Consignas del ejercicio:
1) De acuerdo con el texto fuente, ¿por qué vuelven sorprendidos los periodistas radicados en Nueva York o en Washington? Responde en una a tres oraciones.
2) Transcribe del texto fuente el pasaje que empieza con "La segunda explicación, que" y continúa hasta "su instinto sesgado.".

Texto fuente:
──────

La segunda explicación, que vale esencialmente para los medios de comunicación, pero no sólo, ha sido resumida por el presentador de televisión Brian Williams, que habla de “periodismo a la Margaret Mead”, en alusión a la célebre antropóloga norteamericana: “Cuando periodistas radicados en Nueva York o en Washington se equivocan guiados por su GPS o recorren el país para ir a visitar a la familia y descubren lugares plagados de carteles pidiendo el voto para Trump, vuelven sorprendidos”. En el mejor de los casos escriben un artículo y después se olvidan, pero pocas veces continúan con esa inmersión, prefieren fiarse de los sondeos o de su instinto sesgado.

──────

Datos proporcionados:
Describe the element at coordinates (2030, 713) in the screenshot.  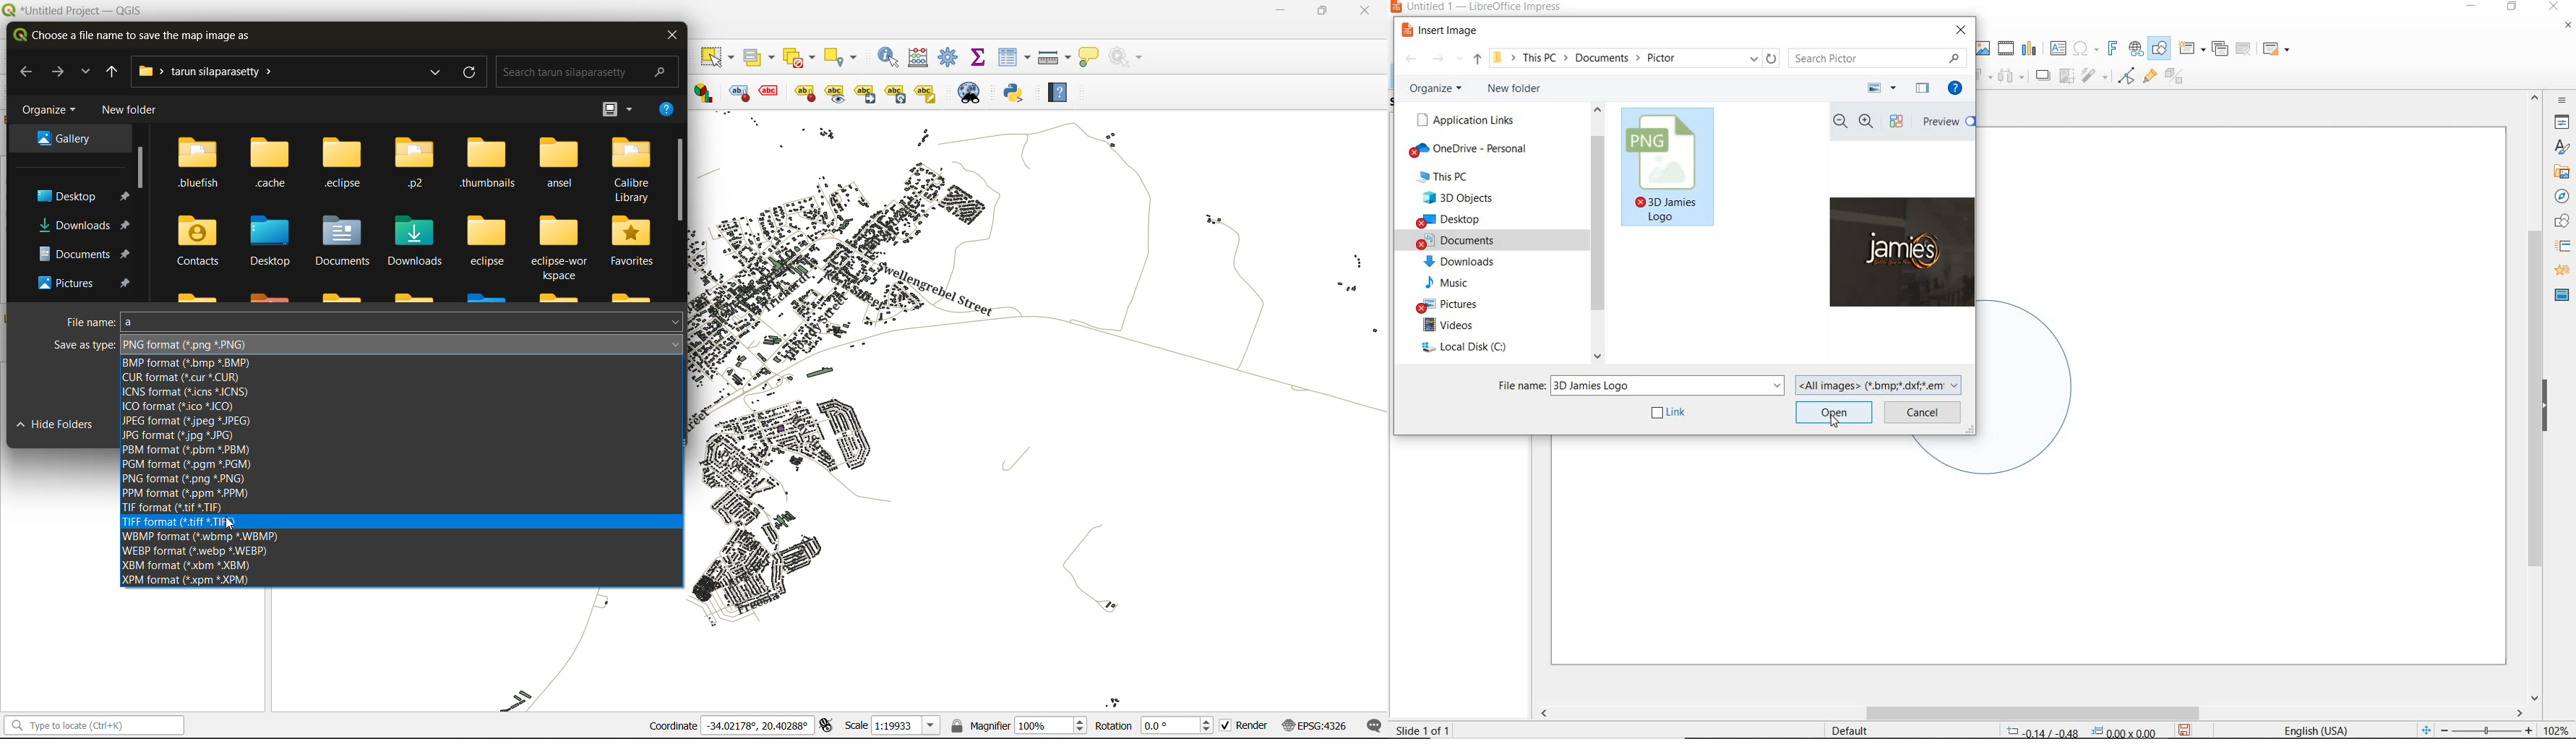
I see `scrollbar` at that location. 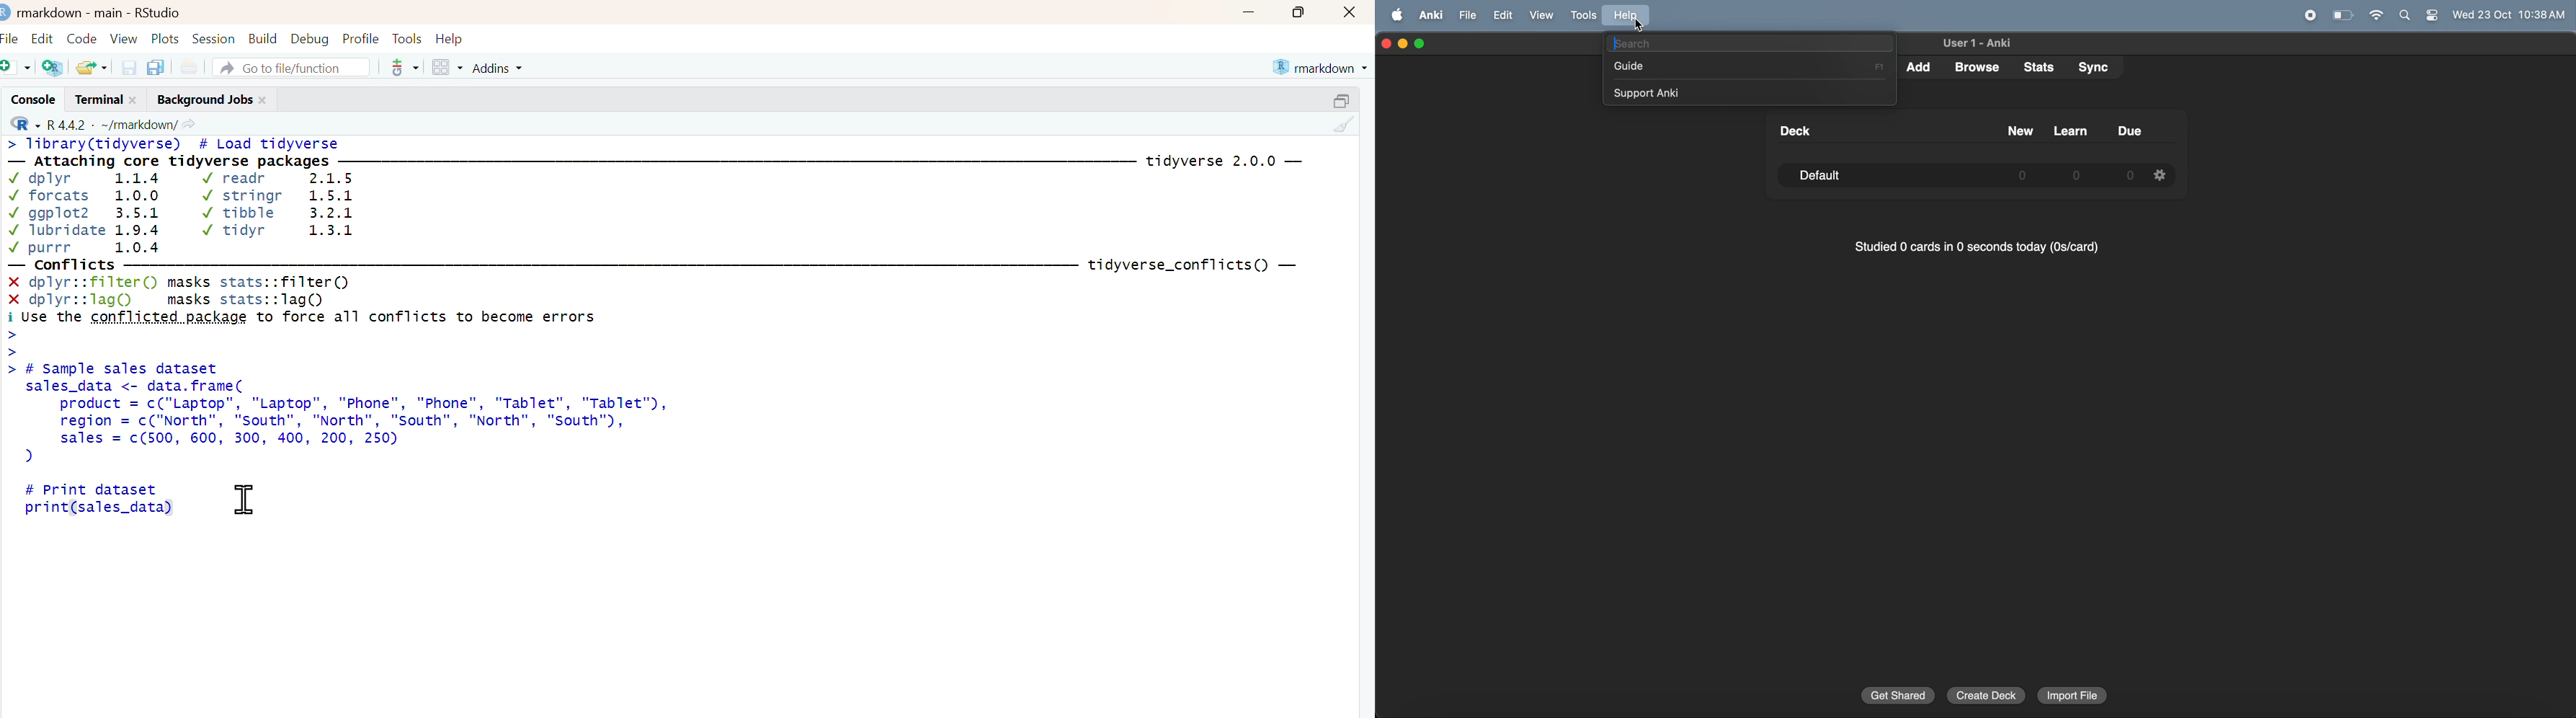 I want to click on sync, so click(x=2091, y=68).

──────

Soluciones por consigna:
1) Vuelven sorprendidos porque se equivocan guiados por su GPS o recorren el país para visitar a la familia. En esos trayectos descubren lugares plagados de carteles que piden el voto para Trump.

2)
La segunda explicación, que vale esencialmente para los medios de comunicación, pero no sólo, ha sido resumida por el presentador de televisión Brian Williams, que habla de “periodismo a la Margaret Mead”, en alusión a la célebre antropóloga norteamericana: “Cuando periodistas radicados en Nueva York o en Washington se equivocan guiados por su GPS o recorren el país para ir a visitar a la familia y descubren lugares plagados de carteles pidiendo el voto para Trump, vuelven sorprendidos”. En el mejor de los casos escriben un artículo y después se olvidan, pero pocas veces continúan con esa inmersión, prefieren fiarse de los sondeos o de su instinto sesgado.